Engineering · 12 MIN READ · MATTHEW KRACHT · FEB 9, 2021 · TAGS: Cloud security / MDR / Tech tools
If you’ve read the Azure Guidebook: Building a detection and response strategy, you learned that we’ve built our own detections and response procedures here at Expel.
But what we didn’t share in that guidebook is how we figured a lot of those things out.
Anytime you learned some lessons the hard way, it makes for a long story; which is exactly what I’m sharing with you here.
This story begins with our need to replace a third-party tool we were using to pull logs from various cloud providers. Building it ourselves gave Expel new access to data, improved monitoring and ended up allowing us to update our entire detection strategy for Azure Security Center (ASC) alerts and Azure in general.
Over the years that third-party application started to creak and groan under the pressure of our needs. Something needed to change.
That’s where I came in. (Hi! I’m Matt and I’m a senior software engineer on Expel’s Device Integrations [DI] team.)
Building an integration isn’t a simple or linear process. It’s why we warned Azure guidebook readers to go into the process with eyes wide open. It’s also why we harp on the importance of team communication.
I’ll walk you through how we built an integration on top of Azure signal to help our analysts do their jobs effectively and share some lessons learned along the way.
Finding the right signal
At Expel, building an integration is a collaborative effort. The DI team works with the Detection and Response (D&R) team and the SOC to identify sources of signal and additional data to include in our alerts.
Early on in the process the DI and D&R teams evaluate the technology and to decide which security signals and raw events are accessible. For Azure, all security signals revolve around ASC.
Once we decided on using ASC as our primary alert source, I got to work building out the data pipeline. D&R got to work generating sample alerts within our test environment. Before long we had a POC working that was generating ASC alerts within the Expel Workbench™.
If you don’t already know, ASC provides unified security management across all Azure resources as well as a single pane of glass for reviewing security posture and real-time alerts. It’s one of the primary sources of alerts across Microsoft’s security solutions.
But I still had to figure out the best way to access the data. The good part for Expel was that there are a lot of ways to access ASC alerts; the challenging part is that, well, there are a lot of ways to access ASC alerts.
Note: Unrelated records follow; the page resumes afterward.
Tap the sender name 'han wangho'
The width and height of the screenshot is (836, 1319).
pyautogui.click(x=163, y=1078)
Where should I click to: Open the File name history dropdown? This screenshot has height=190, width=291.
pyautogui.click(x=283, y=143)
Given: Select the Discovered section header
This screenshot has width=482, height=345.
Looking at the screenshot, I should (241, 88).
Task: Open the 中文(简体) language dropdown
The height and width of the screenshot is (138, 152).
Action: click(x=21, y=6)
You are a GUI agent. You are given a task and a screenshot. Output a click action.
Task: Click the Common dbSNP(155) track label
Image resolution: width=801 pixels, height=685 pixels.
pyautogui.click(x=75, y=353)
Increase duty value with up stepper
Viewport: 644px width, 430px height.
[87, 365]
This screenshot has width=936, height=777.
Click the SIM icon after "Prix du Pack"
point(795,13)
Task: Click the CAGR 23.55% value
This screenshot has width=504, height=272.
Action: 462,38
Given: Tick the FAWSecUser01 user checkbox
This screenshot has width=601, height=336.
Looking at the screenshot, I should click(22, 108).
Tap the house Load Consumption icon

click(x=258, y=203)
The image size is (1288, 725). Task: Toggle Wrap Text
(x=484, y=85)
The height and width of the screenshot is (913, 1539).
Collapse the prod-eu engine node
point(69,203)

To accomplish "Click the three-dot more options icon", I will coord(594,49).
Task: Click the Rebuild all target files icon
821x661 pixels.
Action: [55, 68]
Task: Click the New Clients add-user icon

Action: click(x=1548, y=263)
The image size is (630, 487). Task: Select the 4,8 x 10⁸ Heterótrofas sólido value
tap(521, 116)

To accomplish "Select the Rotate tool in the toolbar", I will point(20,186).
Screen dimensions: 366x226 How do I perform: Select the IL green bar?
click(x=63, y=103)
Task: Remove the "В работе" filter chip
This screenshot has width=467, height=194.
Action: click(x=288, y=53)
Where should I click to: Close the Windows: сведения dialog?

In the end, we went through three different approaches for accessing these alerts – each with their pros and cons:
When we began development of our Azure integration, the Security API was a relatively new offering within Microsoft Graph. It’s intended to operate as an intermediary service between all Microsoft Security Providers and provides a common schema.
Microsoft Graph Security API presents two advantages for Expel:
- The single point of contact for all Microsoft Security alerts allows us to easily adapt and expand our monitoring services as our customers’ needs and tech stack change without requiring our customers to enable us with new permissions or API keys.
- The common alert schema of the Security API means we only have to adapt one schema to Expel’s alert schema rather than one schema per Microsoft product offering.
We already used Microsoft Graph Security API for our Azure Sentinel integration so we were poised to take advantage of the extensibility of the API by simply adding ASC to the types of alerts we were retrieving, or so we thought.
Our SOC analysts walked us through comparisons between ASC alerts in the Expel Workbench™ and those same alerts within the ASC console. It quickly became apparent that the data we retrieved from Graph Security API were missing key fields.
We had previously used Azure Log Analytics (ALA) to enrich alerts for our Azure Sentinel integration and thought we might be able to do the same for ASC. I worked with the analysts to find different sources of data so we could fill in those data gaps from the Graph Security API.
With this approach, we could find almost all of the alert details not provided by the Graph Security API. The downside and eventual death knell to this approach was that ASC alerts by default are not forwarded to ALA. Forwarding ASC alerts would require extra configuration steps for our customers as well as the potential for increased ALA costs.
The following chart gives a comparison of what ASC fields were found via each API for a single ASC alert for anomalous data exfiltration. Note that each ASC alert type will have different fields but this chart follows closely with our general experience of data availability across these APIs.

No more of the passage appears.